AMLBot's stat is effectively saying: the marginal attacker ROI is better targeting people than targeting protocols.
Practical defences that actually map to how people get drained
If the bulk of fraud is access and response failure, then the defence is mostly operational security (OPSEC) and transaction hygiene. Not exciting, but proper.
User level controls
- Use hardware wallets for meaningful size, and treat hot wallets like spending accounts.
- Turn on withdrawal allowlists where exchanges support them, and set time delays if available.
- Lock down email first (hardware security key, unique password, recovery options audited). Email is the master key to most accounts.
- Separate devices: one device for day-to-day browsing, another for signing if you can manage it.
- Never follow support links from ads or DMs, and never share seed phrases, ever.
Team and platform level controls (for projects and exchanges)
- Out-of-band verification for account recovery and high risk withdrawals.
- Better impersonation monitoring (domain takedowns, brand protection, and rapid response).
- User education that focuses on signatures, not just "don't share your seed phrase." A malicious signature is the new seed leak.
- Faster incident response paths, because time is the enemy once funds move.
What would invalidate the move (risk box)
AMLBot's 65% figure is a strong indicator, but it is not the whole market. Here is what would make the takeaway less applicable:
- Sample bias: AMLBot's casework may over-represent retail scams and under-represent protocol level exploits that are handled privately or by other firms.

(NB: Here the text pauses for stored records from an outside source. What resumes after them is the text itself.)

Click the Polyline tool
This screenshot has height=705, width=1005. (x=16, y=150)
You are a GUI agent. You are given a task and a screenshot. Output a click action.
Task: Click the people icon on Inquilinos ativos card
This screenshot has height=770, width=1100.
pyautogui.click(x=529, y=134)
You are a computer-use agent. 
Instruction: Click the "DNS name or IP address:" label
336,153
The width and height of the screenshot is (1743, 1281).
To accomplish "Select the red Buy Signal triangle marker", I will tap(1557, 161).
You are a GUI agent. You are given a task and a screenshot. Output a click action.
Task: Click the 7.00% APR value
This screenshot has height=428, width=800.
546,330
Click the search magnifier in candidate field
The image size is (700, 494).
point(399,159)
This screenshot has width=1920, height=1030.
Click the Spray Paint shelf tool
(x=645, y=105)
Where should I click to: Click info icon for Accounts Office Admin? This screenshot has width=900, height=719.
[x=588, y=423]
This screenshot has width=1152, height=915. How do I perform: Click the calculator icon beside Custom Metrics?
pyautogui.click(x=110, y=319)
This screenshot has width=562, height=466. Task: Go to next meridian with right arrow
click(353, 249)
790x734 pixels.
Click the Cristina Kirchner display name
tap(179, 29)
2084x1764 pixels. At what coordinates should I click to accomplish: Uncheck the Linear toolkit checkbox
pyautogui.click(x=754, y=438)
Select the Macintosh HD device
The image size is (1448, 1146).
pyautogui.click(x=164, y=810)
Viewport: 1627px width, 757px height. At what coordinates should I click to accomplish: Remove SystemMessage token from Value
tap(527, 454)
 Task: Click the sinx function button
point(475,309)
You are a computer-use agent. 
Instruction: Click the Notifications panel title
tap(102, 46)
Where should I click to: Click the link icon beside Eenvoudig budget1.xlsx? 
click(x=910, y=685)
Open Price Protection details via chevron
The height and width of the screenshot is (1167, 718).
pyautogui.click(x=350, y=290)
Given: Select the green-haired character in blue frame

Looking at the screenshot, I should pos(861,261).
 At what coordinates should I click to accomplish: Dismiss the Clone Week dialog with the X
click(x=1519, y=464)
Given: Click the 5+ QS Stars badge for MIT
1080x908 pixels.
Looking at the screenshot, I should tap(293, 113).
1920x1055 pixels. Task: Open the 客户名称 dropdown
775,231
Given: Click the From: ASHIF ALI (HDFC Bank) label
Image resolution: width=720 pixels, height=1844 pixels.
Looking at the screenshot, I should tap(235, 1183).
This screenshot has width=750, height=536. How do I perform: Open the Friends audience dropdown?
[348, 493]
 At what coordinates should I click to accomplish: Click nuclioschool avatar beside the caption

- Classification blur: "social engineering" often overlaps with malware, phishing infrastructure, and compromised browser extensions. Categories can get fuzzy fast.
- Regime change: a new wave of contract vulnerabilities, bridge failures, or novel MEV style attacks could shift the balance back toward technical exploits.
For now, the clean read is simple: if you are still modelling crypto fraud as "hackers break code," you are already behind. The dominant attack surface in 2025 looked human, and the chain only shows you the exit.